Decarbonising Precast Concrete project results launched
Curtins have been supporting Akerlof, Forterra, PCE and Accelar on an Innovate UK-funded project to decarbonise precast concrete systems and we are delighted to share the results of the research.
Watch the video and download the report here. https://akerlof.co.uk/decarbonising-concrete/
More than 30 experts were involved on this project with specialities in precast design, precast manufacture mixes, offsite construction and measuring embodied carbon. The team’s circular and collaborative approach to promoting innovation in precast concrete systems has resulted in the potential to reduce 40% of the build asset’s embodied carbon across the product (A1-A3) and construction (A4-A5) stage.
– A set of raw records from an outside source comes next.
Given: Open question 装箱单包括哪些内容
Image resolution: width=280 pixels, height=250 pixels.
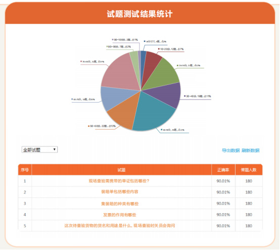Looking at the screenshot, I should [120, 192].
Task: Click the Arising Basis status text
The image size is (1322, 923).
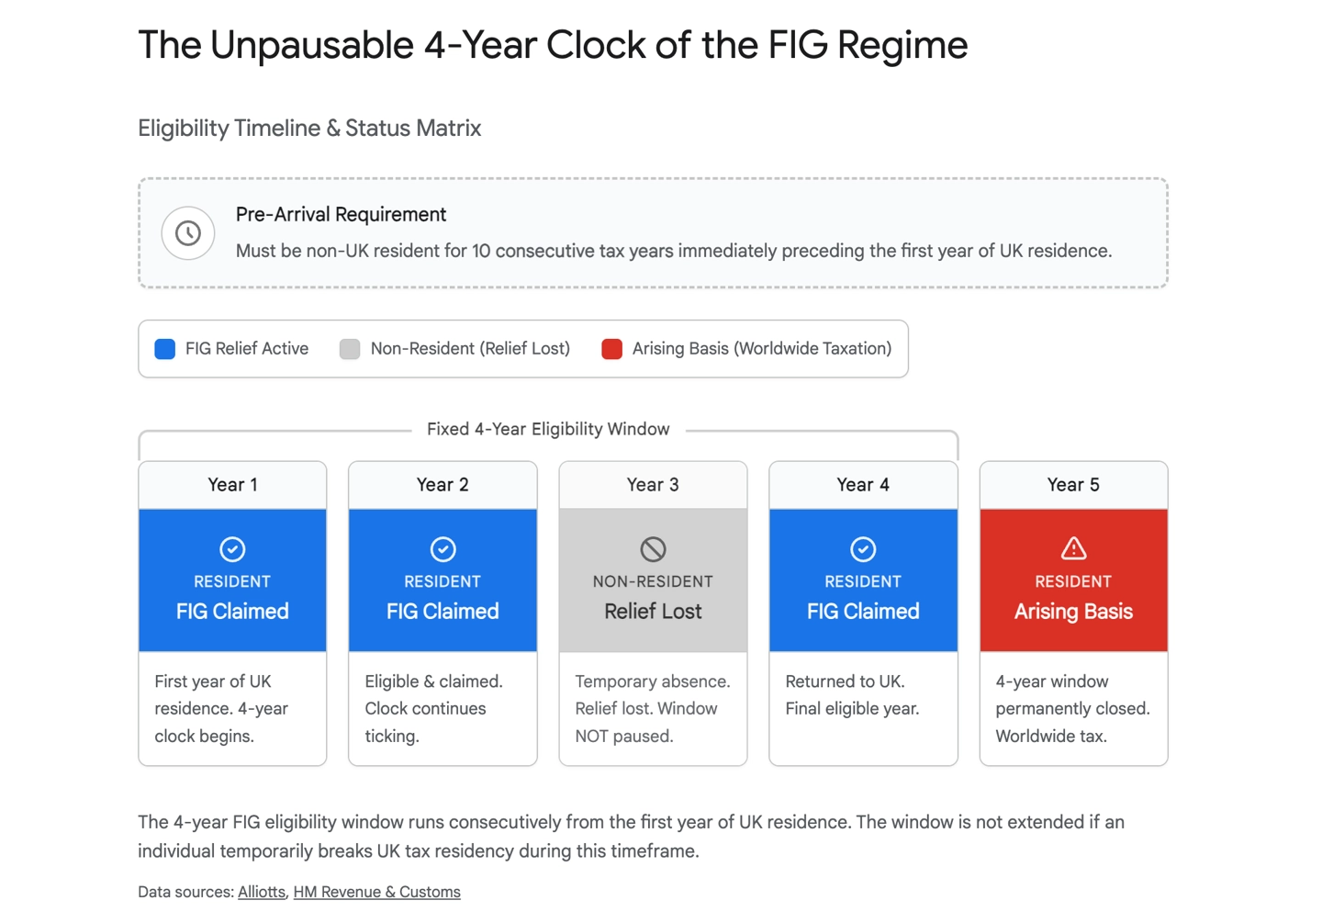Action: 1073,612
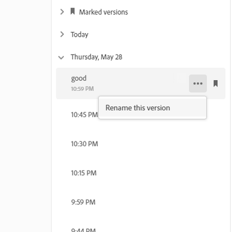Screen dimensions: 231x232
Task: Expand the Today section
Action: click(x=62, y=34)
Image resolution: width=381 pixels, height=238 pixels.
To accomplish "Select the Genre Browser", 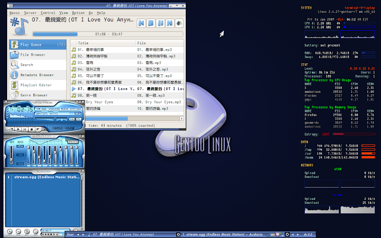I will (x=34, y=95).
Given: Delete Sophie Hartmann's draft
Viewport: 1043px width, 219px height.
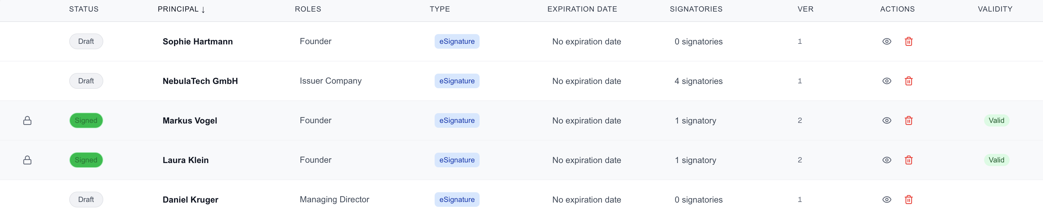Looking at the screenshot, I should click(x=909, y=41).
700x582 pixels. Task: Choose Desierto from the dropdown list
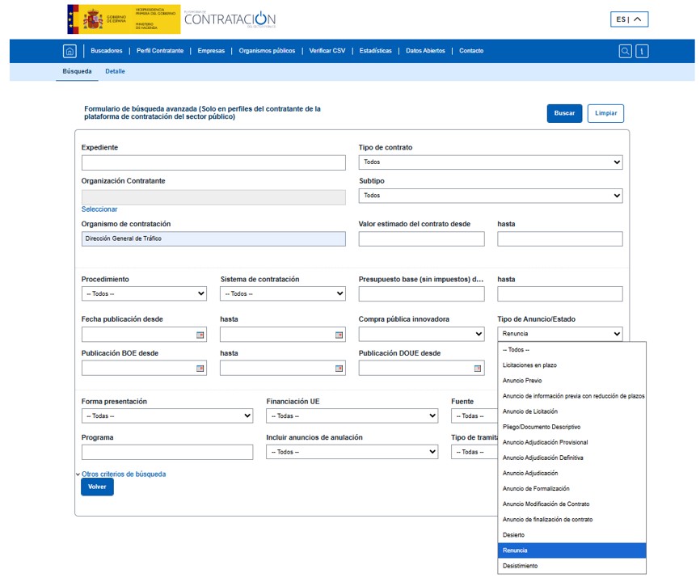click(x=514, y=535)
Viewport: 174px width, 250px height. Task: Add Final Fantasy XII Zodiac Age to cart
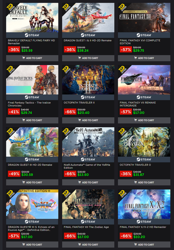[x=88, y=245]
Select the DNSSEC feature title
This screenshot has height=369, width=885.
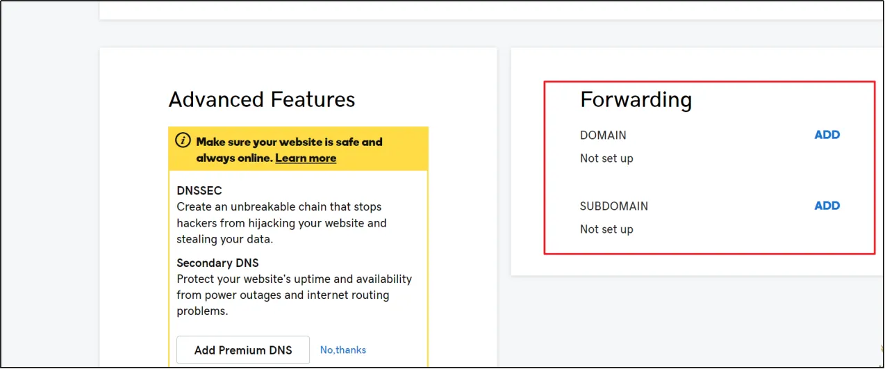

The project has been supported by the Ministry of Justice (external stakeholder), where this holistic driven approach involved the team undertaking an initial benchmark exercise on the real-world HM Prison Glen Parva House Block super-structure to identify the embodied carbon intensive packages. Design studies were then developed to target these intensive packages and identify the optimal structural form in conjunction with leveraging an enhanced manufacture mix to reduce material quantities at the product stage (A1-A3) for the build asset. Followed by mapping out the operation activities across the supply chain to reduce the impact of embodied carbon across the construction stage (A4-A5) for the build asset.
The resulting process is technically ready and commercially viable, and ready for adoption across the construction sector, including in private sale and rental residential, student housing, schools, custodial and healthcare infrastructure.
Why is this an important milestone?
Precast concrete is one of the most widely adopted modern methods of construction (MMC), with the UK market forecast to grow by 18% to £2.3 billion by 2024. As whole-life emissions calculations become more intrinsic to the UK’s built environment, precast concrete’s carbon intensive nature at the beginning of its lifecycle will prove problematic for many designers and specifiers of new buildings if no new ways are adopted.
The collaborative team hope that this work will stimulate and form the basis of further advancements with the precast concrete sector and demonstrate the power of collaboration in providing inspiration to other net zero initiatives.